▸ Short exercise a: List every emotion named in the passage about the song "Brighten the Corner."

Mother did not know the story behind the song, “Brighten the Corner.” Years ago a little lady, Ina Duley Ogdon, was given a beautiful voice. Someone asked her to sing a concert tour around the world. She had anticipated the day when she could cover the globe and carry the bright light of Christ through her voice. She had signed the contract; the date had been set for her journey to begin. Just days before her departure, she found her father was taken seriously ill. No one else could care for him; only she! With some bitterness and much disappointment she cancelled her worldwide trip to use her voice to sing the praises of Christ and shine His light around the world!
Ina Ogdon looked at her aged father and saw him as he was nearing death. She realized that she could not take her trip. Her bitterness changed to joy, her disappointment changed to gratitude as she sat down one day and began to write, “Brighten the corner where you are; brighten the corner where you are; someone far from harbor you may guide across the bar if you brighten the corner where you are!”

▸ Short exercise b: Reproduce the records starting at the line that contains "This screenshot has height=896, width=1340." and ending with the last line of the records, keeping both ends.

▸ Task input:
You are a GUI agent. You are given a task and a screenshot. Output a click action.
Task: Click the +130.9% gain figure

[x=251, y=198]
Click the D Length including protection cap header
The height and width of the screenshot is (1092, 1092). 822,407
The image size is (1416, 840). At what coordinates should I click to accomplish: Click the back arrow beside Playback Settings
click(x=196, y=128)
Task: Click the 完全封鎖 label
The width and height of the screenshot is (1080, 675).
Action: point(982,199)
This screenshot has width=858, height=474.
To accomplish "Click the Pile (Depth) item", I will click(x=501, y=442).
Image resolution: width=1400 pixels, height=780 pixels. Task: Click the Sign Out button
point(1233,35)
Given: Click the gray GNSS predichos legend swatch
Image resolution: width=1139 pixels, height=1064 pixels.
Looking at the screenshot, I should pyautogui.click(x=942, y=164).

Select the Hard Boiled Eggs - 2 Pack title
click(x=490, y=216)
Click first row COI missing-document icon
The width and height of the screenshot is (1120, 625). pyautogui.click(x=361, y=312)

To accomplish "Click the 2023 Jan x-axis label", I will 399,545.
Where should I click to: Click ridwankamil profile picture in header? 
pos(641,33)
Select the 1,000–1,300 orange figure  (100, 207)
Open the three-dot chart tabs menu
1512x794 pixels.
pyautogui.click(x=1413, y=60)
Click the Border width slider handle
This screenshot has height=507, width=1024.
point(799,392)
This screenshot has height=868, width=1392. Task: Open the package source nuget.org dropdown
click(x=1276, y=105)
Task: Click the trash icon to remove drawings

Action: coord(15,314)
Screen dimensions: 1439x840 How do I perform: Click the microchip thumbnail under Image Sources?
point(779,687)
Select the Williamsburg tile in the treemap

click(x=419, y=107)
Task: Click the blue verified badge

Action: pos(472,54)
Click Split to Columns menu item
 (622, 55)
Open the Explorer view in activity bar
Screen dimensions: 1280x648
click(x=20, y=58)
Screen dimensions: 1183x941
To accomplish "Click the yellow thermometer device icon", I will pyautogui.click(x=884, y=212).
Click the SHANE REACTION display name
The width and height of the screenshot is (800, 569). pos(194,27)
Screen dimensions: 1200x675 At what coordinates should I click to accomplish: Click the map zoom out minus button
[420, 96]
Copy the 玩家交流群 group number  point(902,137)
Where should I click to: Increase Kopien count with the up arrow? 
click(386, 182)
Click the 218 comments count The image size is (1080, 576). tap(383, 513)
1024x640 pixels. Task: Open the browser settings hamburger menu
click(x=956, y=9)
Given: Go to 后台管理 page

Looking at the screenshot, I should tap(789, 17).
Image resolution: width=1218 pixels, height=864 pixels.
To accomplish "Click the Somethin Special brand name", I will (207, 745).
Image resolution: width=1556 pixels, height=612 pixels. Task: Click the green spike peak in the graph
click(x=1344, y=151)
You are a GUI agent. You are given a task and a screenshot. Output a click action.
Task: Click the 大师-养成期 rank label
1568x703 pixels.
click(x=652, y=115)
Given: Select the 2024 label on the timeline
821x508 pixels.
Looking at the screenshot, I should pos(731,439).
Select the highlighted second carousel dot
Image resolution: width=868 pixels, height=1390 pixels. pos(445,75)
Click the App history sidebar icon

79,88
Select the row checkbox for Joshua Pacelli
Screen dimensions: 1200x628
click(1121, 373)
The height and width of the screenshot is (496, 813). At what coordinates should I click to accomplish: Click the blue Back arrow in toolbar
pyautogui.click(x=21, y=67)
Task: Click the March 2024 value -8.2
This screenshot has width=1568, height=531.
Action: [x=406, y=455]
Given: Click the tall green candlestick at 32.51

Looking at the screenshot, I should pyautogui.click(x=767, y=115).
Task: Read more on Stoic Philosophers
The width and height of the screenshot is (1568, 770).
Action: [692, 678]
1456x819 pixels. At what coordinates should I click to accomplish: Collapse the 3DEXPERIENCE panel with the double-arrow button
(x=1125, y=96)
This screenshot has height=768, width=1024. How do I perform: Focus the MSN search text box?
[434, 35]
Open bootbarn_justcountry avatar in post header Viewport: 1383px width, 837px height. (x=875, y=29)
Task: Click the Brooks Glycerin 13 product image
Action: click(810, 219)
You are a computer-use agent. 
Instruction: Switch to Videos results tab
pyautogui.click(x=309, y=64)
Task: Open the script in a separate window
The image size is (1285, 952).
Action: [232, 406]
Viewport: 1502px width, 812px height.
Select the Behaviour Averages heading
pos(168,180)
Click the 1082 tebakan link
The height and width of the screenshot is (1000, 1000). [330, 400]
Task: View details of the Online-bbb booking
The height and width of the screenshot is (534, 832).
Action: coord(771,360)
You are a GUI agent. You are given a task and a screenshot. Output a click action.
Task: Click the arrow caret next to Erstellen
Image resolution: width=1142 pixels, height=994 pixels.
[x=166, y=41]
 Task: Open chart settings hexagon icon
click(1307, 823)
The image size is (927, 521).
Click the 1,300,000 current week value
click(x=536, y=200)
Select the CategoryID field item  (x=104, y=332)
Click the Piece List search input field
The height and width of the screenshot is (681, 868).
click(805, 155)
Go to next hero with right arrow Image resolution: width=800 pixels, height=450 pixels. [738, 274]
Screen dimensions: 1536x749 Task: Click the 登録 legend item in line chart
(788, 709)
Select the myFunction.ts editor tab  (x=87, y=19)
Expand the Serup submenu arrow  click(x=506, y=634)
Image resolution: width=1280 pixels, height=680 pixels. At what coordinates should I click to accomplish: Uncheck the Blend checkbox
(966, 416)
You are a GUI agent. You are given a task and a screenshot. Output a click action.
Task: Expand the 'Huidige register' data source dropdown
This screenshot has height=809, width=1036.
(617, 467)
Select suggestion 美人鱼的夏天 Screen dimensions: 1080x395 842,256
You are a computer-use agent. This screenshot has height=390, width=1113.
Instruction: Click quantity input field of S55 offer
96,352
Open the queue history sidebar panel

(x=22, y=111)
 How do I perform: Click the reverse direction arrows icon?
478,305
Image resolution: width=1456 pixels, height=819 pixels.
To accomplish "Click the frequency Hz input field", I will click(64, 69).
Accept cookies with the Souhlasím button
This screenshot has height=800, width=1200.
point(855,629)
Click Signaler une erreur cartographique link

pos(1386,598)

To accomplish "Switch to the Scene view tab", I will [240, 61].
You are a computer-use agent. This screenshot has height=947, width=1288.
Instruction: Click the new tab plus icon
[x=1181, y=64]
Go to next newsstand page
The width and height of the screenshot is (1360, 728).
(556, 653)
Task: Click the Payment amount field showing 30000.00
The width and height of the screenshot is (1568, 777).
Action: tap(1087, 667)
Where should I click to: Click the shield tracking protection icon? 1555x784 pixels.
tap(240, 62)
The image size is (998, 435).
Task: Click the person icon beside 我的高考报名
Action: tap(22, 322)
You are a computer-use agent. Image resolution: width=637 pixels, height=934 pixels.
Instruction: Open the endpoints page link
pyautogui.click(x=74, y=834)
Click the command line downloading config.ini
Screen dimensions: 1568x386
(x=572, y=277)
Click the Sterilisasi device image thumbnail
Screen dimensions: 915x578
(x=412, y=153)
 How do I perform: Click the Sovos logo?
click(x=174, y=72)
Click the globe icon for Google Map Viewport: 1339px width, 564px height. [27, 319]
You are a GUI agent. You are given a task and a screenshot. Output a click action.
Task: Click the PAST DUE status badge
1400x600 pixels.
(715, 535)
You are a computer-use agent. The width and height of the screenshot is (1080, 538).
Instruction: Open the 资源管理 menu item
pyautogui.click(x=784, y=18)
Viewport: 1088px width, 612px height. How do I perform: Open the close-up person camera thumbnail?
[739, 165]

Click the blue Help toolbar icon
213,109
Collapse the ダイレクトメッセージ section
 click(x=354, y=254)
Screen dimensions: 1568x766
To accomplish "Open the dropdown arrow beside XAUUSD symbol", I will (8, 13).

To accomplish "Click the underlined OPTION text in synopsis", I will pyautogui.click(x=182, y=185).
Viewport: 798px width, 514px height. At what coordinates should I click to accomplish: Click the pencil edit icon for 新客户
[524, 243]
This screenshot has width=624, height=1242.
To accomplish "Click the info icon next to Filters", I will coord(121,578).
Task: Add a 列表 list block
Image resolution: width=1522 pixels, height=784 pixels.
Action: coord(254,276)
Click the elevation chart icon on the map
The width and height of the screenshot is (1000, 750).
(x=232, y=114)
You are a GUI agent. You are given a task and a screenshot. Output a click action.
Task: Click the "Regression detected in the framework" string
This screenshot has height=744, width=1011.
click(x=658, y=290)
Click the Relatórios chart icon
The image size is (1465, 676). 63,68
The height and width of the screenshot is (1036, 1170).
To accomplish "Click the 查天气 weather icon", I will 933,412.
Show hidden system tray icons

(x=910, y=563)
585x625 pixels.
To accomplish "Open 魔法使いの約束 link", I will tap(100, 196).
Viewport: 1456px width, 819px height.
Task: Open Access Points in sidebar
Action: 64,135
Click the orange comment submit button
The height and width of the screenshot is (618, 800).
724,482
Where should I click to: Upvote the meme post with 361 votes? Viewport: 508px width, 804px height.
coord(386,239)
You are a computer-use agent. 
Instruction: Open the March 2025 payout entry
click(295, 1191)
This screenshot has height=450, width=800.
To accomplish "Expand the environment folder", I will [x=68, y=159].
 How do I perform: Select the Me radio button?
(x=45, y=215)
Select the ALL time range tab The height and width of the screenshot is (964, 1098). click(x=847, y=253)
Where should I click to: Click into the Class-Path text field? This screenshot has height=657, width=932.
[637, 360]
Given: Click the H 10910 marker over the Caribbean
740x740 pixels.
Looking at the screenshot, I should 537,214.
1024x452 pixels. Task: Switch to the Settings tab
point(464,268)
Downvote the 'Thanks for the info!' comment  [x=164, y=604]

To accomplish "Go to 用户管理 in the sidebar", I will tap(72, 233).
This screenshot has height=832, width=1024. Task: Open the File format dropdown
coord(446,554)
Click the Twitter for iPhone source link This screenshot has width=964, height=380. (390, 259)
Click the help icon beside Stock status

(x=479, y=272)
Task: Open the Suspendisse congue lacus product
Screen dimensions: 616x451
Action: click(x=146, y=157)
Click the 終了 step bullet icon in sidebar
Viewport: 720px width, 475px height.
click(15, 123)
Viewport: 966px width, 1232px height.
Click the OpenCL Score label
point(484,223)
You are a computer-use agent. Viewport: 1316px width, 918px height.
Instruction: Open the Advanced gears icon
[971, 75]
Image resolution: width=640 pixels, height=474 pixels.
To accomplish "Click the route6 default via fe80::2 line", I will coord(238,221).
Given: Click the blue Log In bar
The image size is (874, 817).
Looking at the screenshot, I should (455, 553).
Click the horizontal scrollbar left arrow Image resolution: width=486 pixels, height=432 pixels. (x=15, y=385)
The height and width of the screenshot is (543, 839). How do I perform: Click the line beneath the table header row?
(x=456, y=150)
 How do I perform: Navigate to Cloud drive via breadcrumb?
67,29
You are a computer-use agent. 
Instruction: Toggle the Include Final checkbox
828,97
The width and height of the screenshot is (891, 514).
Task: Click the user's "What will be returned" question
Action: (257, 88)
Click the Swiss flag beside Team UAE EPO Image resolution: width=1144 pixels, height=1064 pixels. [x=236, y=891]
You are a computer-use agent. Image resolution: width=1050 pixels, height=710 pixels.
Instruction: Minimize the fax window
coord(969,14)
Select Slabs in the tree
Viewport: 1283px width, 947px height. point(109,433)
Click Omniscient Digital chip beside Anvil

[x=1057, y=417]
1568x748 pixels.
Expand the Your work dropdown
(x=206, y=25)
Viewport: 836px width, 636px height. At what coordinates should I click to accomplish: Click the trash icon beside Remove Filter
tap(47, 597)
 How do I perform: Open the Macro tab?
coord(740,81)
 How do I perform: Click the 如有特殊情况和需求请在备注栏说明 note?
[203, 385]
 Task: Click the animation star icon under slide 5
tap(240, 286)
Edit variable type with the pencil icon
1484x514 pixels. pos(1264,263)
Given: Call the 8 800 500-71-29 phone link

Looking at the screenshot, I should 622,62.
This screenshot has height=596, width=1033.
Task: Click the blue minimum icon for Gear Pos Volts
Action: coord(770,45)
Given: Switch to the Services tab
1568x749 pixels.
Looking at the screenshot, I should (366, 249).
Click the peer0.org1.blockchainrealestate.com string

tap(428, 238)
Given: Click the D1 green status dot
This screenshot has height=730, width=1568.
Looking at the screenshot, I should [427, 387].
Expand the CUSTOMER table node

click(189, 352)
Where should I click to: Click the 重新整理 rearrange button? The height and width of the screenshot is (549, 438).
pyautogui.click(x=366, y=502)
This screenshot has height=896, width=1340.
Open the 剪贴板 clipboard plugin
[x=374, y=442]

▸ Complete answer a: bitterness, disappointment, joy, gratitude

▸ Complete answer b:
This screenshot has height=896, width=1340.
Open the 剪贴板 clipboard plugin
[x=374, y=442]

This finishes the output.